__Problem to solve__
Find the line with "Image resolution: width=596" in the entries below. Repeat it, every following line, and the line with "Open Intel Taskleisten-Framework", exactly and with nothing added.
*** Opening of Data shown ***
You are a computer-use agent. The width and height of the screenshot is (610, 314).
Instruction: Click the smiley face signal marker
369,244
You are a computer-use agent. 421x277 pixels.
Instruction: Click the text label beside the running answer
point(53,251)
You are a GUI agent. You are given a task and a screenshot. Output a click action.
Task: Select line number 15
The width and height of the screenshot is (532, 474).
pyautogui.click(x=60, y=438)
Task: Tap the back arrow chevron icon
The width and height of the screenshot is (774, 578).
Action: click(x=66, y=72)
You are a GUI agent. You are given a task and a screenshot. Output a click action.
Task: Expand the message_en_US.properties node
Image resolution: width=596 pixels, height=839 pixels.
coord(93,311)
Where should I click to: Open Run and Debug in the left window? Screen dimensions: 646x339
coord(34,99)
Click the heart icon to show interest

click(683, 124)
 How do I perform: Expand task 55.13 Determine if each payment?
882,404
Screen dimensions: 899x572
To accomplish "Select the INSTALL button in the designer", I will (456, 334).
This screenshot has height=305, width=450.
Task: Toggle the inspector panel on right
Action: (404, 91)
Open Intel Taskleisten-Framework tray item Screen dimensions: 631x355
*** Close of Data shown ***
*** Opening of Data shown ***
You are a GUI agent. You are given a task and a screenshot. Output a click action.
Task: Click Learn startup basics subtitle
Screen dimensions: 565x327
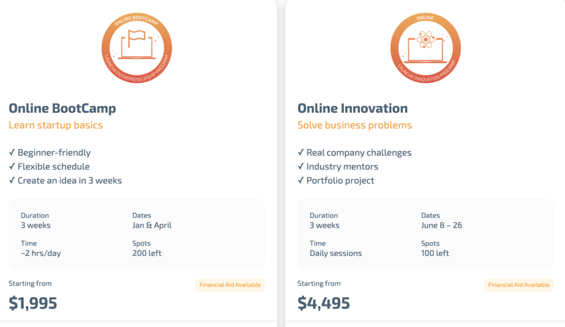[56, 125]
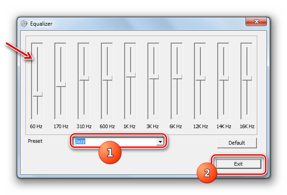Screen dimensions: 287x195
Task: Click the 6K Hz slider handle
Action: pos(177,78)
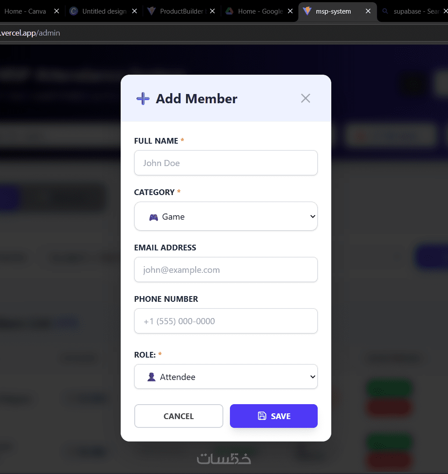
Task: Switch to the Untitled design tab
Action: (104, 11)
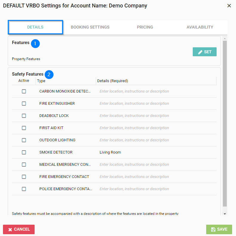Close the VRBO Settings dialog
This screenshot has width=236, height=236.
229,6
*** Close of Data shown ***
__Response below__
Image resolution: width=596 pixels, height=839 pixels.
coord(93,311)
Where should I click to: Open Run and Debug in the left window? Screen dimensions: 646x339
coord(34,99)
Click the heart icon to show interest

click(683, 124)
 How do I perform: Expand task 55.13 Determine if each payment?
882,404
Screen dimensions: 899x572
To accomplish "Select the INSTALL button in the designer", I will (456, 334).
This screenshot has height=305, width=450.
Task: Toggle the inspector panel on right
Action: (404, 91)
Open Intel Taskleisten-Framework tray item Screen dimensions: 631x355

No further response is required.